Salavdi Gugaev | |
Birth Date: | 25 October 1917 |
Birth Place: | Shatoy, Chechnya, Mountain Republic |
Death Date: | 11 April 2010 |
Death Place: | Brunswick, New Jersey, U.S. |
Salavdi Gugaev (Салавди Гугаев; 1917–2010) was a Chechen-American who worked for the rehabilitation of Chechens and Ingush who were exiled to Central Asia in an act of ethnic cleansing.[1] [2] Salavadi was initially a Soviet soldier who was captured by the Wehrmacht during the Continuation War, he had to spend a prolonged period of time in a POW camp.[3]

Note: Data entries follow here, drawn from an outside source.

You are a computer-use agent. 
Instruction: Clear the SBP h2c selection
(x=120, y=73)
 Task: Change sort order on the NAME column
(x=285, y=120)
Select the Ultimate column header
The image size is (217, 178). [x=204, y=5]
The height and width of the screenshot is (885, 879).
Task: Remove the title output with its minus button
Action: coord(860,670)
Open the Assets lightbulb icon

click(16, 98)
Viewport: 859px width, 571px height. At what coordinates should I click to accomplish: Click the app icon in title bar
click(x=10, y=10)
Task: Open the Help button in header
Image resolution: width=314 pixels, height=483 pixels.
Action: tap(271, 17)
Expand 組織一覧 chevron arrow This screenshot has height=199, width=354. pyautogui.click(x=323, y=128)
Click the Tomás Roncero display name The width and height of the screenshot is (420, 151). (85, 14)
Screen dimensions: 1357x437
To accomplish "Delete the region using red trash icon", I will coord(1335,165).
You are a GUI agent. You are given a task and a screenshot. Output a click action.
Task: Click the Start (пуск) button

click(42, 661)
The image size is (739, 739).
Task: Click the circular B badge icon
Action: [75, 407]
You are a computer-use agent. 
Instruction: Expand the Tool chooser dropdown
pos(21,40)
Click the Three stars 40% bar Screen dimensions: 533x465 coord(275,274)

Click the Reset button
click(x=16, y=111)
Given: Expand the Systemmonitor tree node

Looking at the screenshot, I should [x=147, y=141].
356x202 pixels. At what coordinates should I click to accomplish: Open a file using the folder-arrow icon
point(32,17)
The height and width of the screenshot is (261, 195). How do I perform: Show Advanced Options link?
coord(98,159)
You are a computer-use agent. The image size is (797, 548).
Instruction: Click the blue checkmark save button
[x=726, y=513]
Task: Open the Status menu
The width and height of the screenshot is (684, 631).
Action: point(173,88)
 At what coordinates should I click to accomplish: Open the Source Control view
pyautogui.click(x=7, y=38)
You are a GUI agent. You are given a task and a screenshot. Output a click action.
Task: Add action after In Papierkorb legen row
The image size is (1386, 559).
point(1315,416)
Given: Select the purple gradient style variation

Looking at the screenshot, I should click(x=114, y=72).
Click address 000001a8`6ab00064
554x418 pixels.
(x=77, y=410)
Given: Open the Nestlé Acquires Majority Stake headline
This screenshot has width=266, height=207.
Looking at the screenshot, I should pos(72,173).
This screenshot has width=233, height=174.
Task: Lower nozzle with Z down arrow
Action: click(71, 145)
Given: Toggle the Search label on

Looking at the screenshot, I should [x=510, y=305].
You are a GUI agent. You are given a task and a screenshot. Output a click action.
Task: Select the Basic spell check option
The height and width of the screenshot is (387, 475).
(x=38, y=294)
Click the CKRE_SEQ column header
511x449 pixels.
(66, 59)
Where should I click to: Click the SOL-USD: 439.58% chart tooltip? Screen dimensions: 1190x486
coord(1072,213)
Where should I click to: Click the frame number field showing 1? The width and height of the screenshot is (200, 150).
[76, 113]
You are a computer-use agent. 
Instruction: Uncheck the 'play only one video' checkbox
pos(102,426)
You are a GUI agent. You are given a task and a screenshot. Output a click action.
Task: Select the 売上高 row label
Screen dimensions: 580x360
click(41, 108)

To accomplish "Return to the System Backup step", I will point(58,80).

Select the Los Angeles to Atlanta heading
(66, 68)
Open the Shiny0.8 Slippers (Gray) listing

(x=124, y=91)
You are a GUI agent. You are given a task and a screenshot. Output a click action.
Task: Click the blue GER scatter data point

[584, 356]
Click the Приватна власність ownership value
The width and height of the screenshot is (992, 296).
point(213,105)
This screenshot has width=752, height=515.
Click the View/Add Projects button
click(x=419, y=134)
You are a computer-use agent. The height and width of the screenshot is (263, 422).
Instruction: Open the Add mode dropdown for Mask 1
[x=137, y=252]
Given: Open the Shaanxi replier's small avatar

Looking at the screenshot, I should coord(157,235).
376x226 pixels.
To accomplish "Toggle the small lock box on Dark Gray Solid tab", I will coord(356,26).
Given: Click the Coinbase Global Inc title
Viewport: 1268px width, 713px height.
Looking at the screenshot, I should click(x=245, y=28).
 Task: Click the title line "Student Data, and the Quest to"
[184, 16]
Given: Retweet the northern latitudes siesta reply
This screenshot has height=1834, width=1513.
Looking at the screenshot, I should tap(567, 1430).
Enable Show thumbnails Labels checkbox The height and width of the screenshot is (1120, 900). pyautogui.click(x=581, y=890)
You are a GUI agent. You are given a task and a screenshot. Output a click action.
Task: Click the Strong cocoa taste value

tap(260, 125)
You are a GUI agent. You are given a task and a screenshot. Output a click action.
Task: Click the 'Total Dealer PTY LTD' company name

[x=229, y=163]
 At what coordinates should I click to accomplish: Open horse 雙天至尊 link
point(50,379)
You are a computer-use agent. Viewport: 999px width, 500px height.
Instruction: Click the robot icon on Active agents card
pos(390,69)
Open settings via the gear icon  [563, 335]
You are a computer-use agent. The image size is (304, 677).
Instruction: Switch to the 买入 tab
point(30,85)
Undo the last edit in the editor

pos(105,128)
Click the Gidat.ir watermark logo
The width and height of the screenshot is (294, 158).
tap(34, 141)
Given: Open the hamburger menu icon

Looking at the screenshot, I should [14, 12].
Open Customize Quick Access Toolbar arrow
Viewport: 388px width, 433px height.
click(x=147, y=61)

After being released from the POW camp, Salavdi moved to the United States, where he began to periodically publish and appear on the air of the Voice of America and Radio Liberty stations, trying to draw the attention of the free world and heads of democratic states to the persecution for Stalin regime. The most significant contribution that Gugaev made to the rehabilitation of the peoples repressed in the USSR was his appeal to the United Nations on 1 July 1955, on the eve of the arrival of Nikita Khrushchev at the United Nations General Assembly. The document revealed the essence of the Stalinist actions (including the wholesale deportations of all ethnic Chechens and Ingush, Kalmyks, Balkars, and Karachays to Kazakhstan, Kyrgyzstan and Siberia), citing facts, figures, and eyewitness accounts; an employee of the UN apparatus helped to deliver the message to the addressee.[4]